Stored data entries:
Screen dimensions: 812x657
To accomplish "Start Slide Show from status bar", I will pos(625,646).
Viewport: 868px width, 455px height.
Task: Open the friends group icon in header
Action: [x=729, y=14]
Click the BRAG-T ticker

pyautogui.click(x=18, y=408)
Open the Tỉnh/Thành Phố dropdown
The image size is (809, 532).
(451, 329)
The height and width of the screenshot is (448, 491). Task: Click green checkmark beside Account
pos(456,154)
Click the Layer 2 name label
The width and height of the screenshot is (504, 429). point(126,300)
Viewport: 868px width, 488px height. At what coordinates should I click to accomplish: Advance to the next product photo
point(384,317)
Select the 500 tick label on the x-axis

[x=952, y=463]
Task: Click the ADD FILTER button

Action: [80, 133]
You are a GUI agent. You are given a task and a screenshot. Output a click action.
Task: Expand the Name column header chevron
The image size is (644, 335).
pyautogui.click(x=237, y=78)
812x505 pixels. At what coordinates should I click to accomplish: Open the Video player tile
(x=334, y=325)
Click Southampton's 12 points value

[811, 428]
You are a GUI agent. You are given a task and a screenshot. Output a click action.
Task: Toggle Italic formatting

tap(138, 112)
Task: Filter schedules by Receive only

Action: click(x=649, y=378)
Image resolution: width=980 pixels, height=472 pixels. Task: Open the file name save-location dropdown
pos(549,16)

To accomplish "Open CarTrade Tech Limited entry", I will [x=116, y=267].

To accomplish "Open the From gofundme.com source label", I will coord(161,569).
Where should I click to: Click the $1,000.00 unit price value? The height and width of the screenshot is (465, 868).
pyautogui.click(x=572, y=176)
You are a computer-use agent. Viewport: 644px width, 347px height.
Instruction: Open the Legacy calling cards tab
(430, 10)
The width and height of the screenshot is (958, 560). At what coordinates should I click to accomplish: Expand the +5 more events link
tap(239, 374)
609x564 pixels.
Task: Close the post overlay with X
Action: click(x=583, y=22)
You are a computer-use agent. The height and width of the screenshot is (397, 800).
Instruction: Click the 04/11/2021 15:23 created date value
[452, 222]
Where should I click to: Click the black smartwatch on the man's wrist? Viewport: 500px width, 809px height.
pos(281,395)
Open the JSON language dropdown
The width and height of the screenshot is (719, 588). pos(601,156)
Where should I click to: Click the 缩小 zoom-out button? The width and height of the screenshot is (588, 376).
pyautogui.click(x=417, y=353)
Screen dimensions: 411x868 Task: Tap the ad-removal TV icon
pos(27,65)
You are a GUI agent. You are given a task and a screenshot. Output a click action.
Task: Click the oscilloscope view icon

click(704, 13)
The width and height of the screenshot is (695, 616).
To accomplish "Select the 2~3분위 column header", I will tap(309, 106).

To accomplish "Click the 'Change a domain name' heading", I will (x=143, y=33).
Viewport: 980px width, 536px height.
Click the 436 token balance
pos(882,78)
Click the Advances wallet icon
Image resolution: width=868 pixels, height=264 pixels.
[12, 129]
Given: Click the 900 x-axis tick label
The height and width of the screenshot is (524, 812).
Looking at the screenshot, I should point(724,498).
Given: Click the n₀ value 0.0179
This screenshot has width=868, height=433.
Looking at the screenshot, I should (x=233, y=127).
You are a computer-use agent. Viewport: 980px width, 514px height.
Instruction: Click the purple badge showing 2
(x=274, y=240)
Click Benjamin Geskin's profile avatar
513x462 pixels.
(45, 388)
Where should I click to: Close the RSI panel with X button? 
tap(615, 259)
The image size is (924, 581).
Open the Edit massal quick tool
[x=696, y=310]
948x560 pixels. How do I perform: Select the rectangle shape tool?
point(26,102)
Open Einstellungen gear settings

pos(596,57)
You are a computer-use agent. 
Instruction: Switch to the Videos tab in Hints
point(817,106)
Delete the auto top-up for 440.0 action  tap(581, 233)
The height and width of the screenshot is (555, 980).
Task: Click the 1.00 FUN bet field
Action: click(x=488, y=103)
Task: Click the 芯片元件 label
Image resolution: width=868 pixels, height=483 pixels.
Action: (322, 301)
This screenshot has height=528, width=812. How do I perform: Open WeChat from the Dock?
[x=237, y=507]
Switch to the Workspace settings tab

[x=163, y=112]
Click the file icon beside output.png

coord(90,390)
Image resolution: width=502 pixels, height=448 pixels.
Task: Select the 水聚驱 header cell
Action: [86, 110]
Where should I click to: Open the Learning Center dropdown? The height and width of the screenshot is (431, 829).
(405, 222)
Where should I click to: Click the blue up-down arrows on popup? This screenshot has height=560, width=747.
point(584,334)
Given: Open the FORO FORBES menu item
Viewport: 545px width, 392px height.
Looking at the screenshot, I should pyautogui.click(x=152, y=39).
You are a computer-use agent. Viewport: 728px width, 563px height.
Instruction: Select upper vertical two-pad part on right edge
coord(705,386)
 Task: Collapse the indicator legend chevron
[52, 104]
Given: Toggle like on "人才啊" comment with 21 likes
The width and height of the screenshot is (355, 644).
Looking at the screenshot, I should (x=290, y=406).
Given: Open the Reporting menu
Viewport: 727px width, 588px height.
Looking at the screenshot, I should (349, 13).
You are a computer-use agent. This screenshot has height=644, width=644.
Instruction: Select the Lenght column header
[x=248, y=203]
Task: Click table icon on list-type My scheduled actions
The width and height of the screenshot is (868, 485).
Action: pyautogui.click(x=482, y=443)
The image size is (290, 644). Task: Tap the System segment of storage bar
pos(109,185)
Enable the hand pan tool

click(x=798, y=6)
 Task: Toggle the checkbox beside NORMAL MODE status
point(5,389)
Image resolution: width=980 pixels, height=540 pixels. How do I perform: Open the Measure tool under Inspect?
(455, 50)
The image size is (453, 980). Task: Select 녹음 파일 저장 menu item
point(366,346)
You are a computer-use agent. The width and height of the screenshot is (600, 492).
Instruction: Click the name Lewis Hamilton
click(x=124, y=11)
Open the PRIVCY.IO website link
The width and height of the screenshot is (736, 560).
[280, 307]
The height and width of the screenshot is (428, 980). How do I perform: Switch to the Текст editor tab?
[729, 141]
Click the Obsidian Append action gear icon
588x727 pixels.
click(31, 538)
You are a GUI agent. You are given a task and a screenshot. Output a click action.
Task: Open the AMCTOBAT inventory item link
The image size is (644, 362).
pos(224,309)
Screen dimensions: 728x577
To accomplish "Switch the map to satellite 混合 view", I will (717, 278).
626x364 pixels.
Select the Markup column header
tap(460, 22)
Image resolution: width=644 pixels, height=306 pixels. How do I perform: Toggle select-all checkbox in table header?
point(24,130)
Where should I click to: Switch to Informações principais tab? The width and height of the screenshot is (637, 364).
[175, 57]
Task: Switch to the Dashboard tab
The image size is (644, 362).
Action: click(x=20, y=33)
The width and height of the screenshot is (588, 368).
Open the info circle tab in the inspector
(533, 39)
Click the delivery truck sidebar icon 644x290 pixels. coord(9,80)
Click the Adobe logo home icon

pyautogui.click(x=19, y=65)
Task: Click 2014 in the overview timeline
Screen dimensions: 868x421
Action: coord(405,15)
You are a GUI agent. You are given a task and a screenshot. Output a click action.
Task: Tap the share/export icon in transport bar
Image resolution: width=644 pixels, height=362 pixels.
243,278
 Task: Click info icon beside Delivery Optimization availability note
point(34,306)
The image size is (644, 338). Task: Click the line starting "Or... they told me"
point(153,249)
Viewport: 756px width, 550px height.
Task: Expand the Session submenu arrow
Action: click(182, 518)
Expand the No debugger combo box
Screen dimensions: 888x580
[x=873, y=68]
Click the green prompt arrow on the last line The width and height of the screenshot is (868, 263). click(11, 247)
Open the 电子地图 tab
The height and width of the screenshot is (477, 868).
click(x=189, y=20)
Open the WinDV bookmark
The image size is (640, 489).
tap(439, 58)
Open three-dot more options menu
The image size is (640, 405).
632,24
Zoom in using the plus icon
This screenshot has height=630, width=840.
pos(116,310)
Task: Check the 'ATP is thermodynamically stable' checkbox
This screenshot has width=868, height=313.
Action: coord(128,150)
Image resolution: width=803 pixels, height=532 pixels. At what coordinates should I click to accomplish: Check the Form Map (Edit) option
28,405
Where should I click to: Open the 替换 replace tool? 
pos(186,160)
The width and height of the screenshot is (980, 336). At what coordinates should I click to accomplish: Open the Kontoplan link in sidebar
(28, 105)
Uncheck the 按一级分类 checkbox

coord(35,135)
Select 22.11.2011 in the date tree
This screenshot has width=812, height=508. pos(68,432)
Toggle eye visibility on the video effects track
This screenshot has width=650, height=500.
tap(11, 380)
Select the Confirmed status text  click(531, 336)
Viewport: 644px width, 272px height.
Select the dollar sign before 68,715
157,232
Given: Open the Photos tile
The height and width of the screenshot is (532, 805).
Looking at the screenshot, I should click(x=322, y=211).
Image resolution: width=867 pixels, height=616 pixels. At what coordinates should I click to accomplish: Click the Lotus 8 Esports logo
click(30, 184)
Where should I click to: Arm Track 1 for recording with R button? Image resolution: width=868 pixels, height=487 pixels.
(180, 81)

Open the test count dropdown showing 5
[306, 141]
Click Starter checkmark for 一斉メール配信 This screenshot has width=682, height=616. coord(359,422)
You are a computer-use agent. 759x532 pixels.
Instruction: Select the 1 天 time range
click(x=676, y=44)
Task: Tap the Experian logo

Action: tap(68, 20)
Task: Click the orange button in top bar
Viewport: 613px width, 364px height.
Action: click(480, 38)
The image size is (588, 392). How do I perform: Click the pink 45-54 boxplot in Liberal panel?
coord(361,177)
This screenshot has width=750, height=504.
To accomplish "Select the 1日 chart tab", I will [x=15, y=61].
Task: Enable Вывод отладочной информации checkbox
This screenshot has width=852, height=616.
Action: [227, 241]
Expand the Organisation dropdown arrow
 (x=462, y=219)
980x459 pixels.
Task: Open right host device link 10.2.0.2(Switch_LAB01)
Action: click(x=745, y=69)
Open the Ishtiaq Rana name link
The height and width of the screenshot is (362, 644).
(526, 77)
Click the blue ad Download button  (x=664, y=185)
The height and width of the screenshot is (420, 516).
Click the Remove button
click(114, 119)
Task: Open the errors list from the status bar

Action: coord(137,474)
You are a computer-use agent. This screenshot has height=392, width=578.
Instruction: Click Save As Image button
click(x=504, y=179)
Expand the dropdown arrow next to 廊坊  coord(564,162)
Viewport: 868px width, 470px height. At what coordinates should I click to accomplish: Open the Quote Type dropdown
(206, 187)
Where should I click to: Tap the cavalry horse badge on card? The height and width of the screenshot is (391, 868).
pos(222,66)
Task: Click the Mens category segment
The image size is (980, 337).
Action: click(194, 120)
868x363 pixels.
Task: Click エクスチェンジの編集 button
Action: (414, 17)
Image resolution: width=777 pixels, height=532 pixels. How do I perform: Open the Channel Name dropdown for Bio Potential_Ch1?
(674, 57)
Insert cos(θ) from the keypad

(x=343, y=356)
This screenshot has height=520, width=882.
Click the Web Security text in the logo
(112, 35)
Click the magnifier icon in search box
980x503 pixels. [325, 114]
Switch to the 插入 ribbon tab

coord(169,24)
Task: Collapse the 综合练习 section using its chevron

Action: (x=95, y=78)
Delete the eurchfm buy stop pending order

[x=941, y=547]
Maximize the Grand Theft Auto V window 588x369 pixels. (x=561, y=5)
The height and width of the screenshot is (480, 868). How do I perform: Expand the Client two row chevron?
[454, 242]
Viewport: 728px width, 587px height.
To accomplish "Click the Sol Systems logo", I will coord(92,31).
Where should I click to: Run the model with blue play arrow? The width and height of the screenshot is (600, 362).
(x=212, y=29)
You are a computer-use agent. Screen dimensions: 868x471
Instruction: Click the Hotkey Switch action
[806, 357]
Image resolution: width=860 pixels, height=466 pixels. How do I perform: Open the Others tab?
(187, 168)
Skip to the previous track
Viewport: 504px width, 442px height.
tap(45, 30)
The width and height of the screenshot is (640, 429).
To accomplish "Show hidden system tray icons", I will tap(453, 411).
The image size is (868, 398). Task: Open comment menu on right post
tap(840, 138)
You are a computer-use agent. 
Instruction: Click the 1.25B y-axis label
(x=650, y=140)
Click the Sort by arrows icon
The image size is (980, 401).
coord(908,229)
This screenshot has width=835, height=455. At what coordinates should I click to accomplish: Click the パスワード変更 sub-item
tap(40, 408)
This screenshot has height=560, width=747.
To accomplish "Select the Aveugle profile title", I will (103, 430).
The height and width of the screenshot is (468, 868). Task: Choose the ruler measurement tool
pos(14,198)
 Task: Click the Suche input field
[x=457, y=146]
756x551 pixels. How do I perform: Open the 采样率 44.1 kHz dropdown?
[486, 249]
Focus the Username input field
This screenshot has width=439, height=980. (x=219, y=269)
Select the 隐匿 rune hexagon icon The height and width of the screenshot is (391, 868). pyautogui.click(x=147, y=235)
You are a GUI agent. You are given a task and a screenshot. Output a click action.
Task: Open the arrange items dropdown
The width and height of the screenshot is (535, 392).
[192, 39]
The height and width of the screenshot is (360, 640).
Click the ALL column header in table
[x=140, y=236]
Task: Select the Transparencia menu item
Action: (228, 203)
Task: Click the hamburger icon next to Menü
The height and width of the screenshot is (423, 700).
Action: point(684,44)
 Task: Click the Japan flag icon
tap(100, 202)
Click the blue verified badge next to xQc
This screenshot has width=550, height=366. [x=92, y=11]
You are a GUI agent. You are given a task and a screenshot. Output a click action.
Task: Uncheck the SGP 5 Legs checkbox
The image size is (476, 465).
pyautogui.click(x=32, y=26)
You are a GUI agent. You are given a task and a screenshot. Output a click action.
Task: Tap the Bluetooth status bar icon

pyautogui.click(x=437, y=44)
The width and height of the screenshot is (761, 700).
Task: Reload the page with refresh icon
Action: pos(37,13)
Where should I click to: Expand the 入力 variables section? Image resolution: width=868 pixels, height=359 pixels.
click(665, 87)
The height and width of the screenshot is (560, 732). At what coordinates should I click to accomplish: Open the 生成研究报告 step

● **What the task asks**
In the data above, start at the line that has "Task: Click info", stop after the line that has "Open the 电子地图 tab", and print every line in between exactly as it stands.

● **Worked solution**
 Task: Click info icon beside Delivery Optimization availability note
point(34,306)
The image size is (644, 338). Task: Click the line starting "Or... they told me"
point(153,249)
Viewport: 756px width, 550px height.
Task: Expand the Session submenu arrow
Action: click(182, 518)
Expand the No debugger combo box
Screen dimensions: 888x580
[x=873, y=68]
Click the green prompt arrow on the last line The width and height of the screenshot is (868, 263). click(11, 247)
Open the 电子地图 tab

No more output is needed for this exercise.